According to Davis, IDV has many potential applications, such as filmmaking visual effects to architecture, in which it could be used to determine if buildings are structurally sound.
To explain the technology, Davis compares it to the recent Pokemon Go application, which can drop virtual characters into real-world environments. IDV can go a step further by actually enabling virtual objects to interact with their environments in realistic ways, like bouncing off the leaves of a nearby bush.
How It Works
One of the most common ways to simulate objects’ motions is via 3-D modeling. Because 3-D modeling is expensive, and can be almost impossible for many objects, Davis instead employed algorithms to track motion in video and magnify objects.
Davis’ work proves that even five seconds of video can have enough information to create realistic simulations.
The team analyzed video clips to find “vibration modes” at different frequencies that each represent distinct ways that an object can move. By identifying these models’ shapes, the researchers were able to make predictions about how the objects would move in new situations.
“Computer graphics allows us to use 3-D models to build interactive simulations, but the techniques can be complicated,” said Doug James, a professor of computer science at Stanford University who was not involved in the research. “Davis and his colleagues have provided a simple and clever way to extract a useful dynamics model from very tiny vibrations in video, and shown how to use it to animate an image.”
Davis used the new technique on videos of a bridge, a jungle gym and a ukulele.
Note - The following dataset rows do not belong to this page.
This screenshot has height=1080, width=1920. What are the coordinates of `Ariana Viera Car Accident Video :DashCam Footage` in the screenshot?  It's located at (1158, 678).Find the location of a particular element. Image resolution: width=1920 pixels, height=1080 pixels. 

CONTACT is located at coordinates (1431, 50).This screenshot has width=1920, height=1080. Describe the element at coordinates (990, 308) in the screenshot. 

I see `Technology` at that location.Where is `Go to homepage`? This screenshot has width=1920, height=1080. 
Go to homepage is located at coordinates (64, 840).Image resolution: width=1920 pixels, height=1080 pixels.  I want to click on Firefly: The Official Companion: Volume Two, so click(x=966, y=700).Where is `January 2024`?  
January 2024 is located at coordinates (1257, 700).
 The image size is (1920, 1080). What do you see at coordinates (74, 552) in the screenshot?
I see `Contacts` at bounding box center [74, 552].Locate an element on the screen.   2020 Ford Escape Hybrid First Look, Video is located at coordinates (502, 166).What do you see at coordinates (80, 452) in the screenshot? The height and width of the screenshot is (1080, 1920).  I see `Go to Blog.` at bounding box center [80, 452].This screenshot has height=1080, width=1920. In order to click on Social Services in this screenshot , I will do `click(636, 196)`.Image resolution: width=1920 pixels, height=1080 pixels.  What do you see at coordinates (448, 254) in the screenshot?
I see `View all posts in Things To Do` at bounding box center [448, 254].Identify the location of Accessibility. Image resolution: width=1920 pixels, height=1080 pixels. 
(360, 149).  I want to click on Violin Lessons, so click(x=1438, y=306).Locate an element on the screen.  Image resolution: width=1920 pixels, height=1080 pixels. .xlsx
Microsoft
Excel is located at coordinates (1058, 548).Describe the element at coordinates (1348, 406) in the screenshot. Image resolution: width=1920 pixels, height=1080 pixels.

With a few clicks of the mouse, he showed that he can push and pull the image, as well as bend and move it in different directions. He even showed that he can make his own hand appear to be moving the leaves of a bush.
“If you want to model how an object behaves and responds to different forces, we show that you can observe the object respond to existing forces and assume that it will respond in a consistent way to new ones,” said Davis, who also found that the technique even works on some existing videos on YouTube.
According to the researchers, the tool has potential uses in engineering and entertainment.
For example, in movies it could be used to take video of an existing environment and make some minor edits, such as masking, matting and shading, to achieve a special effect in less time than current methods, and at a fraction of the cost.
Engineers could also use the system to simulate how an old building or bridge would respond to strong winds or an earthquake.
Davis also says there are other futuristic applications in sports film and new forms of virtual reality (VR).
“When you look at VR companies like Oculus, they are often simulating virtual objects in real spaces,” said Davis. “This sort of work turns that on its head, allowing us to see how far we can go in terms of capturing and manipulating real objects in virtual space.”